Secret to Success: Reputation This is one business where word of mouth means everything. Do it well, and you’ll soon have more clients than you can handle. “Most of our business now is word of mouth,” says Catherine Tortorelli, the owner of Calgary-based Purple Orchid Cleaning Services. “You have to have a really good team, one that does more than the average cleaning company.”
|4||Shelve the Storefront
Location, location, location. It used to be that an integral part of any successful retailer’s formula was a good location, one that was as easily accessible and highly visible as possible. But the Internet, as it has with a great many other things, has undermined the importance that physical geography plays in retailing. Today, thanks to websites like eBay, Amazon and other online retailers, enterprising entrepreneurs can run a successful operation out of their spare bedroom.

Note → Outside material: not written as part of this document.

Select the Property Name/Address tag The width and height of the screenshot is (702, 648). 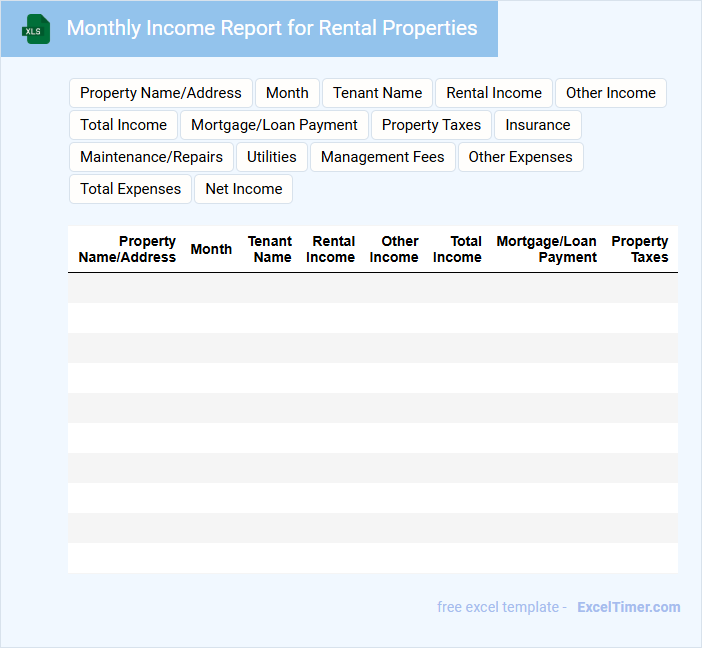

Barriers to Entry: Low All that’s required for a successful e-tailing operation is a digital camera, a product that’s in demand and a willingness to spend a significant amount of your time schlepping between home and the nearest Canada Post office.
Secret to Success: Repeat business With big-box stores and other deep-pocketed organizations getting into the e-tailing game, your chances of competing with them strictly on price are about as good as those of a mom-and-pop operation trying to undercut the local Walmart. But by doing what it takes to cultivate a loyal customer base, you can carve out a profitable portion of the market. That’s been the experience of Tom Dryden, a Raymond-based ammonite dealer who does most of his business online at Ammonite.com and his eBay store. “The secret is to find some good customers and keep on providing them with what it is they’re looking for,” he explains. “You also have to be flexible in terms of complaints and shipping, because it’s a lot easier to keep them than get new ones.”
|5||Balance the Books
We’re not there yet, but most experts agree that it won’t be long before we revisit the sky-high energy prices of 2008 that forced many Albertans to seriously examine their energy usage. When that day comes, people may find themselves turning to an environmental auditor to help them balance the books on their newest bottom line. Like the dollars-and-cents accountant with which most people are familiar, an environmental auditor would help people pinpoint inefficiencies, eliminate waste and take advantage of government credits and programs. While government organizations like Alberta’s Climate Change Central are helping guide businesses and consumers in a greener direction, many will require more hands-on help.
Barriers to Entry: High Credibility is the name of the game when it comes to a field as technologically oriented and technically challenging as this one, and that means a bachelor’s degree in some sort of science-oriented discipline is a bare minimum. However, aside from a bicycle to transport you between jobs and a notepad and a pen on which to jot your observations, overhead costs are virtually non-existent.
Secret to Success: Salesmanship As a relatively underdeveloped field, the ability to sell is critical to any aspiring environmental entrepreneur. “To really shine as a small consultant or a small business in this sector, you have to develop your networks,” says Gwendal Castellan, a Vancouver-based certified energy advisor with City Green Solutions. Likewise, he explains, you have to be able to deploy those interpersonal skills with prospective clients. “It’s a new service, so you have to be able to sell it to people. You have to know how to market your services to people so they feel that there’s value to it, other than just the touchy-feely part.”